## 本文

********************

桜木花道のようなプレイヤーだった小嶋信哉が選んだのは、ライバル校のポイントガード!
深津の言葉じりを引用する陽気な畑山を、「本当にすごいガードでしたから」と称賛していたのが、能代工でこの司令塔とコンビを組んでいた小嶋信哉である。
ポジションはパワーフォワードやセンター。小嶋自身は「ひたすらリバウンドを捕って、走るみたいなプレーヤーだったんで、『スラムダンク』なら桜木花道ですかね」と俯瞰するが、好みは別のところにあった。
「個人的に魅力を感じていたのは、牧ですね」
湘北高校と同じ神奈川県の常勝チームである海南大附属のポイントガードでキャプテン。「県ナンバーワンプレーヤー」とも称される牧紳一を小嶋が推す理由はこうだ。
「能代工業では、牧や畑山みたいにバスケをよく知っていて巧くないとガードは任されないこともあって憧れがありましたし、『帝王』と呼ばれていたのもかっこいいなと」
高確率に決まるスリーポイントシューター、菊地勇樹はもちろん……。

********************

## 作業指示
**a)** 本文で、小嶋信哉が個人的に魅力を感じていたと語る『スラムダンク』の人物は誰か。
**b)** 小嶋信哉についての本文を二文で要約せよ。
**c)** 小嶋信哉と『スラムダンク』についての本文を、最後の文の後から書き継げ。

********************

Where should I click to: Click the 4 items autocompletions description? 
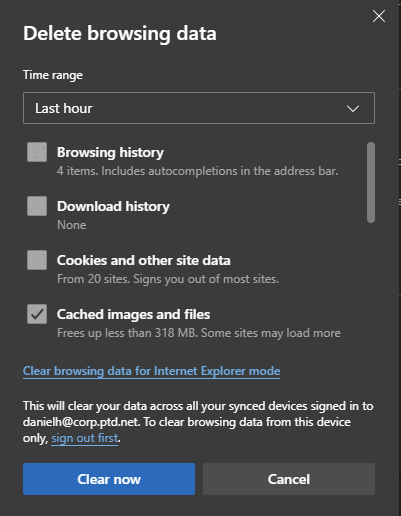(x=197, y=171)
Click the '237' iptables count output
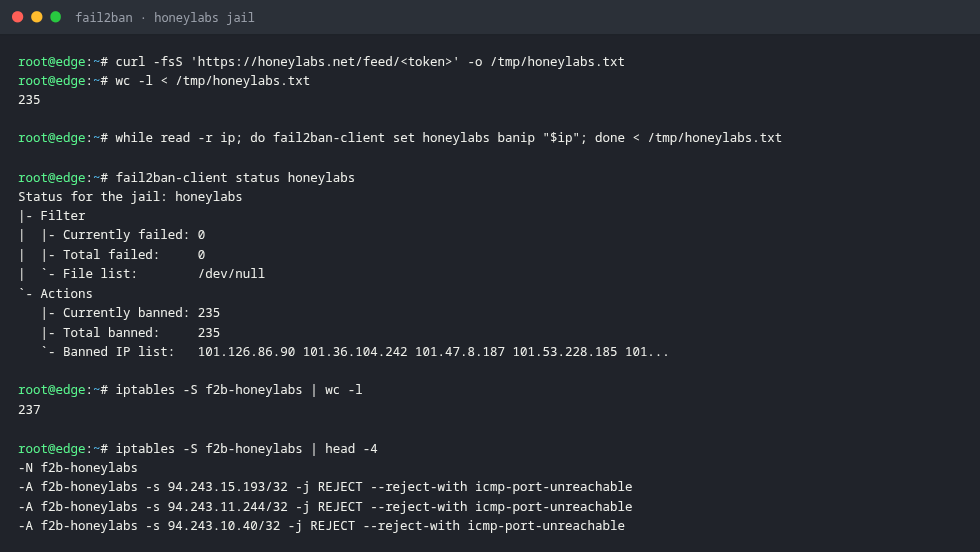The image size is (980, 552). [29, 410]
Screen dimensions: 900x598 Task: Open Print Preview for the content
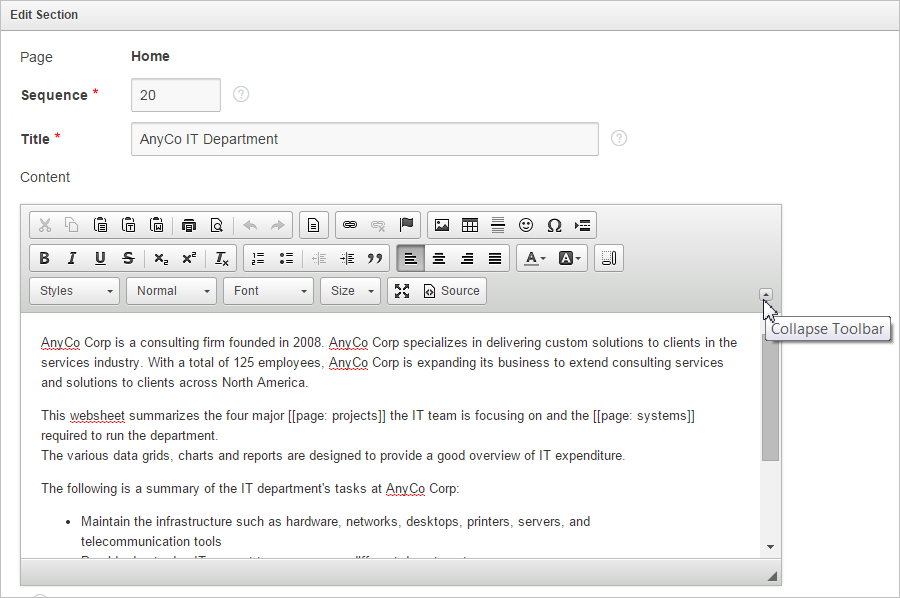point(217,225)
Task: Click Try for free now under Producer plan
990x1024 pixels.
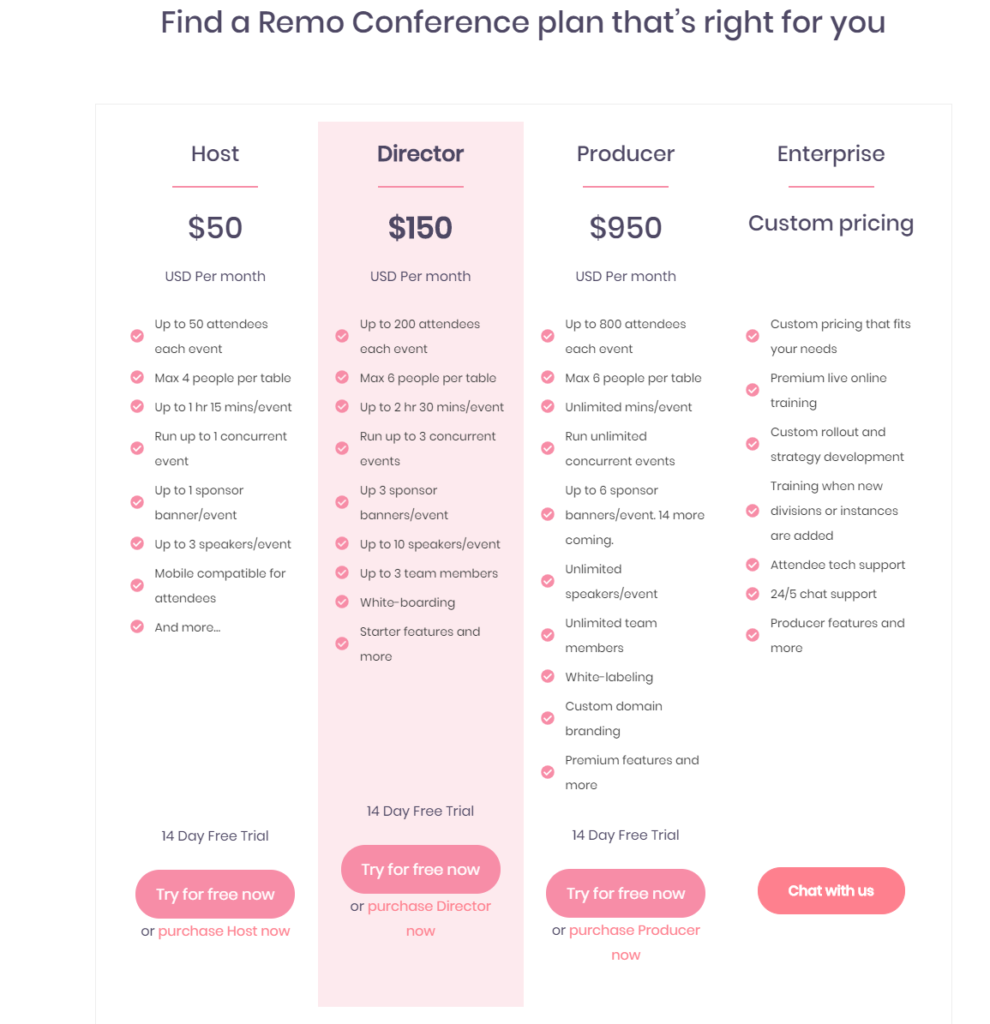Action: coord(626,893)
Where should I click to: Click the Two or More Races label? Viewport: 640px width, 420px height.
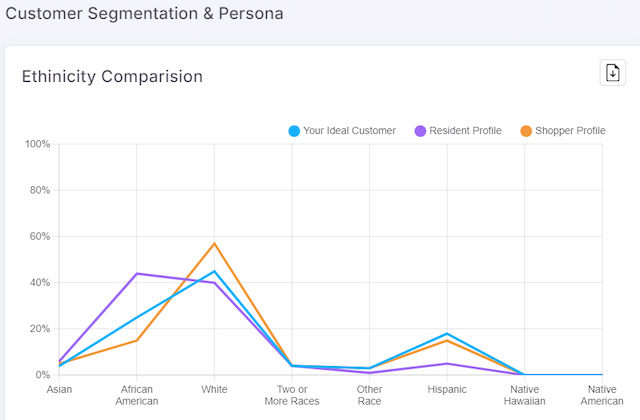[292, 395]
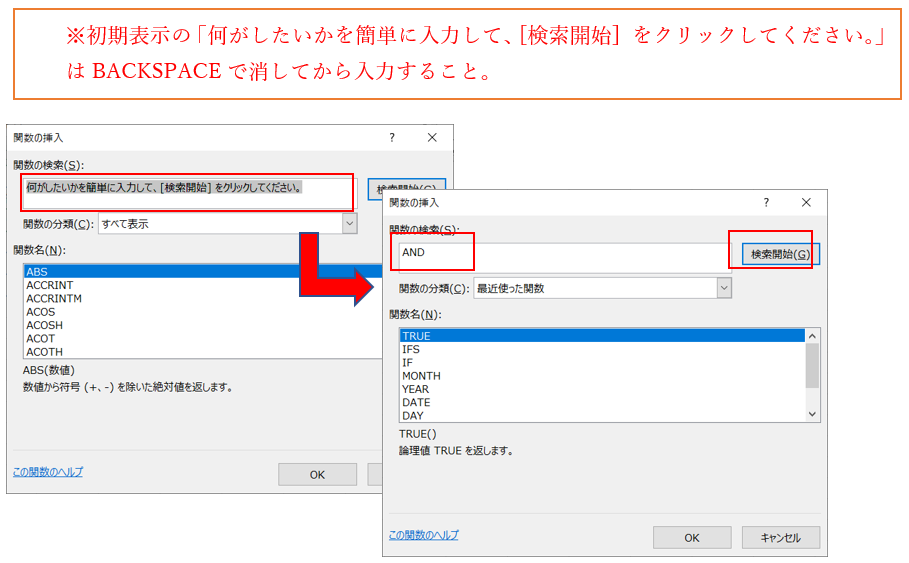Choose DATE in the function name list
This screenshot has height=563, width=909.
tap(416, 402)
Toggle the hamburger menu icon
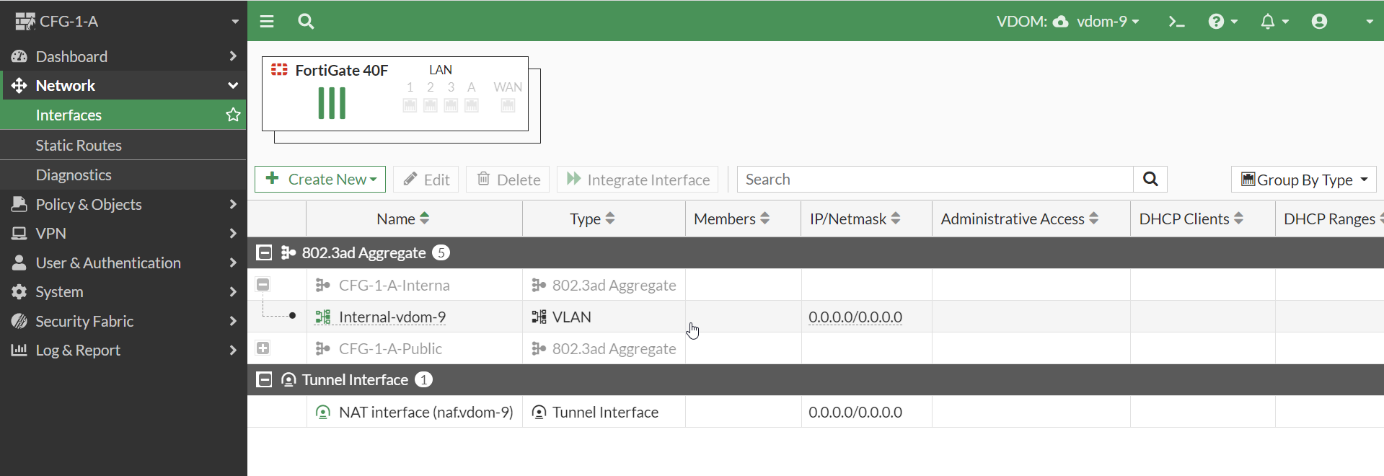 click(266, 21)
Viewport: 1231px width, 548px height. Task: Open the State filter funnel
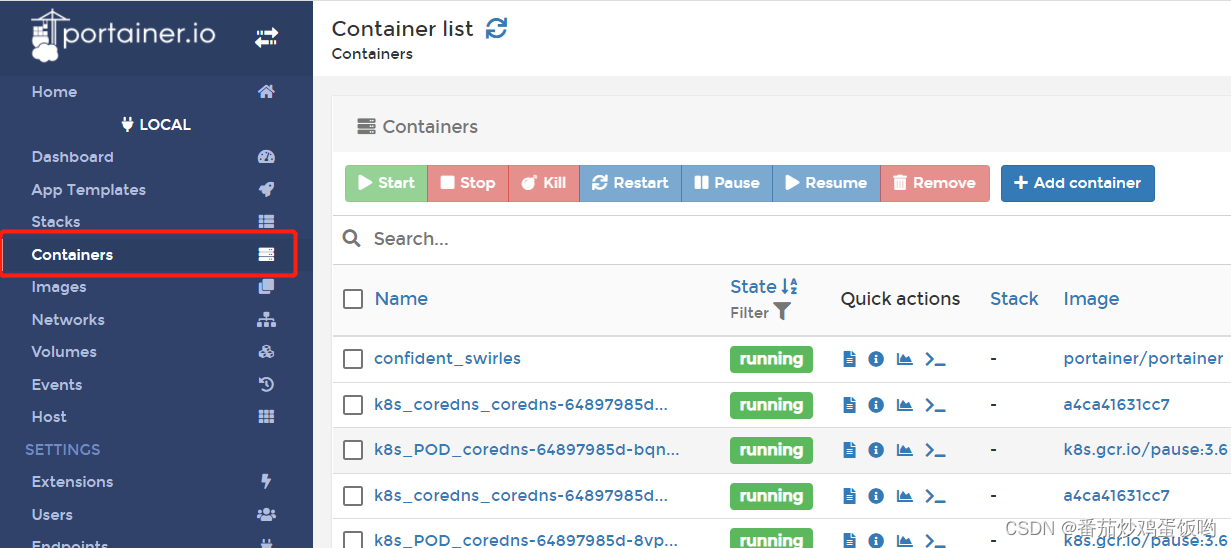coord(782,312)
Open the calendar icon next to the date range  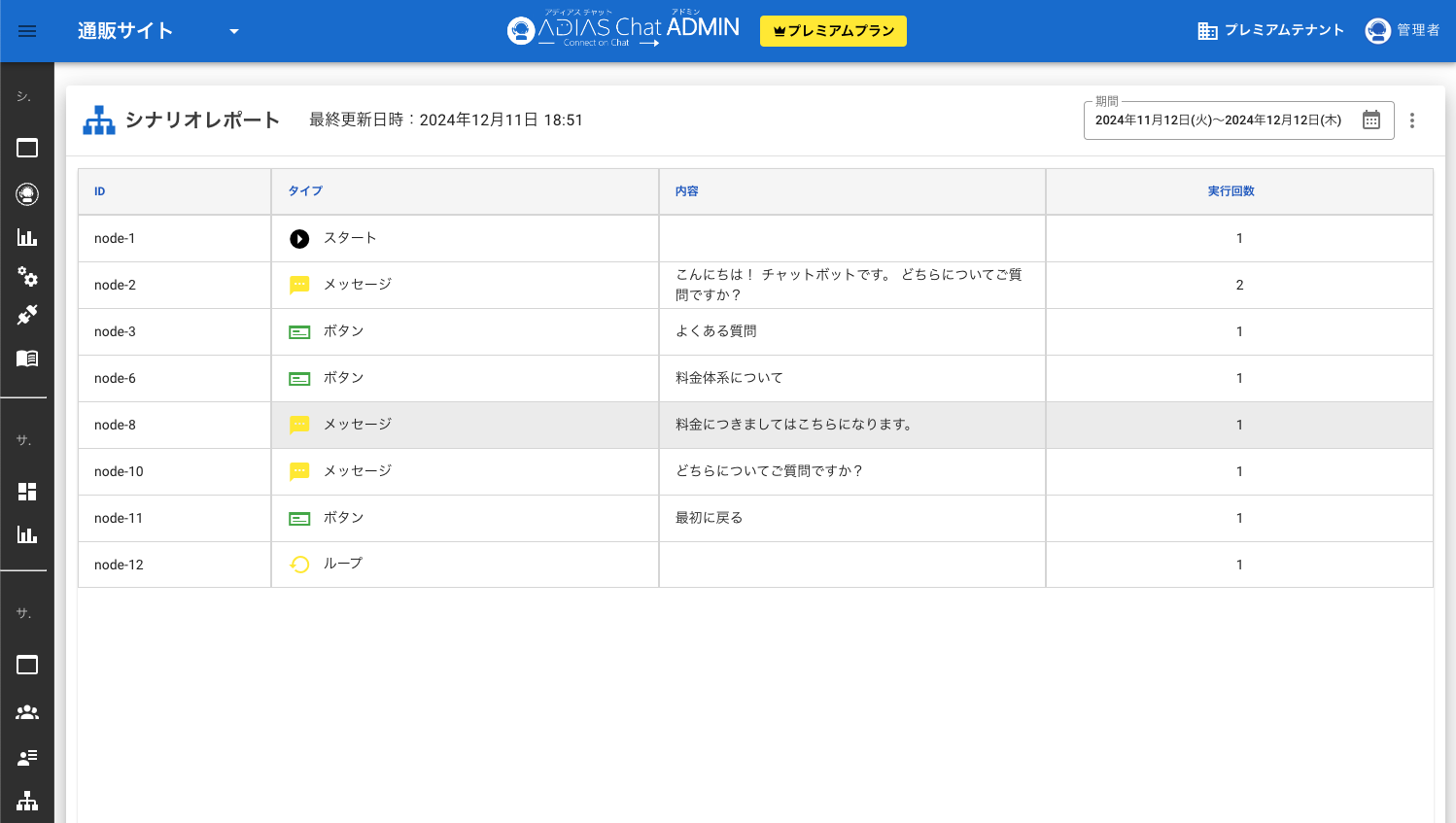[1370, 120]
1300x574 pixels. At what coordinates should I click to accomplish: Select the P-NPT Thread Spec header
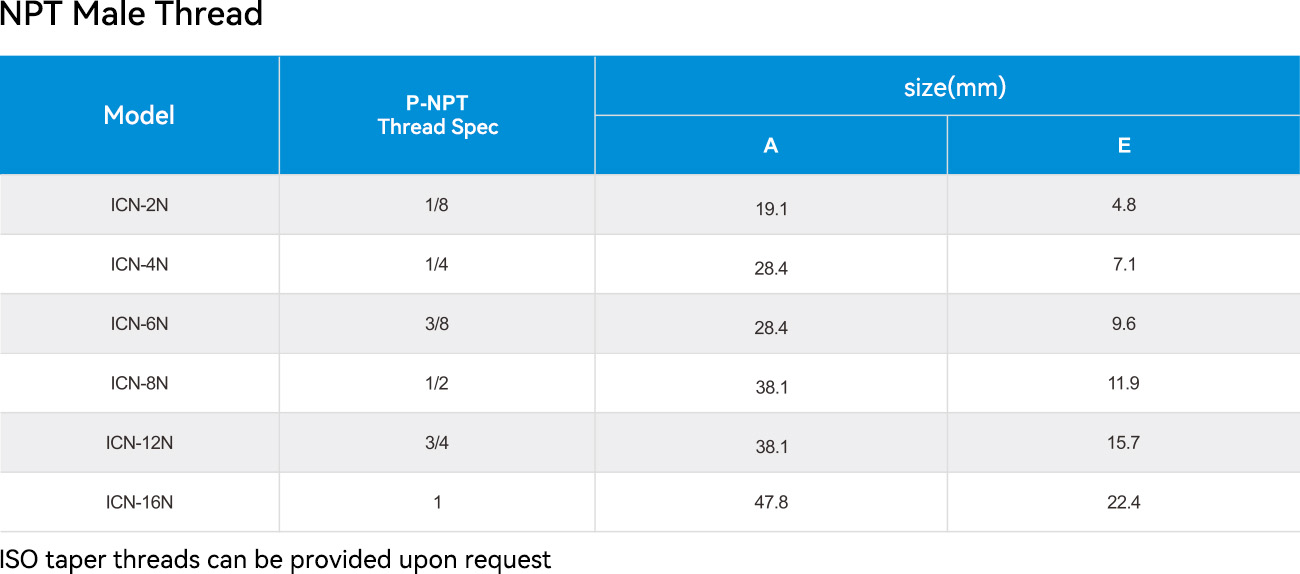[437, 115]
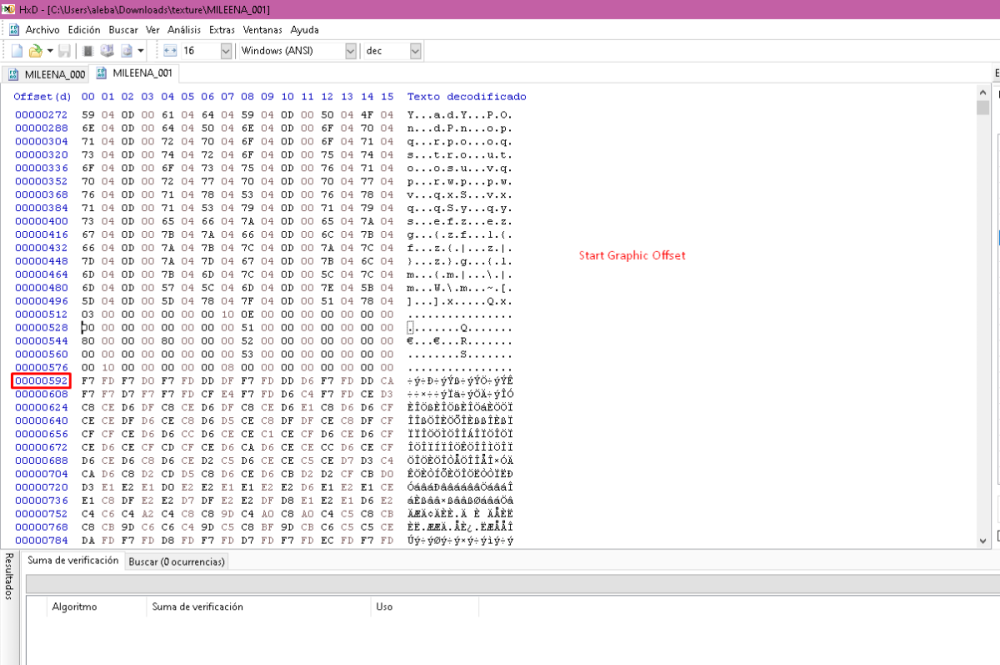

********************

## 解答一覧
**a)** 海南大附属のポイントガードでキャプテンの牧紳一。

**b)** 能代工で畑山とコンビを組んでいた小嶋信哉は、ひたすらリバウンドを捕って走る自分のプレーを『スラムダンク』の桜木花道にたとえる。だが個人的に魅力を感じていたのは牧紳一で、能代工業ではバスケをよく知っていて巧くないとガードを任されないこともあって憧れがあり、「帝王」という呼び名もかっこいいと語っている。

**c)**
この畑山と小嶋が牽引するチームで、田臥とともに下級生時代から主力を務めた菊地勇樹は、能代工時代のプレースタイルと『スラムダンク』のキャラクターが見事なまでに融合していたプレーヤーだった。
高確率で決まるスリーポイントシュート。だからといって、この飛び道具が唯一無二の武器ではなく、アウトサイドからドライブでゴール下まで切り込んでシュートを決めるし、守備もそつなくこなす。それは、『スラムダンク』でいえば湘北高校の三井寿そのものだった。
「3年生の高知インターハイで、観客席で応援してくれている方とかが三井の名前を出してくれていたのを覚えています」
そう教えてくれた菊地が、三井を語る。
「自分にはないストイックさとか泥臭さとか。『こういうメンタルでいたいんだよなぁ』と思いながら『スラムダンク』を読んでいましたね」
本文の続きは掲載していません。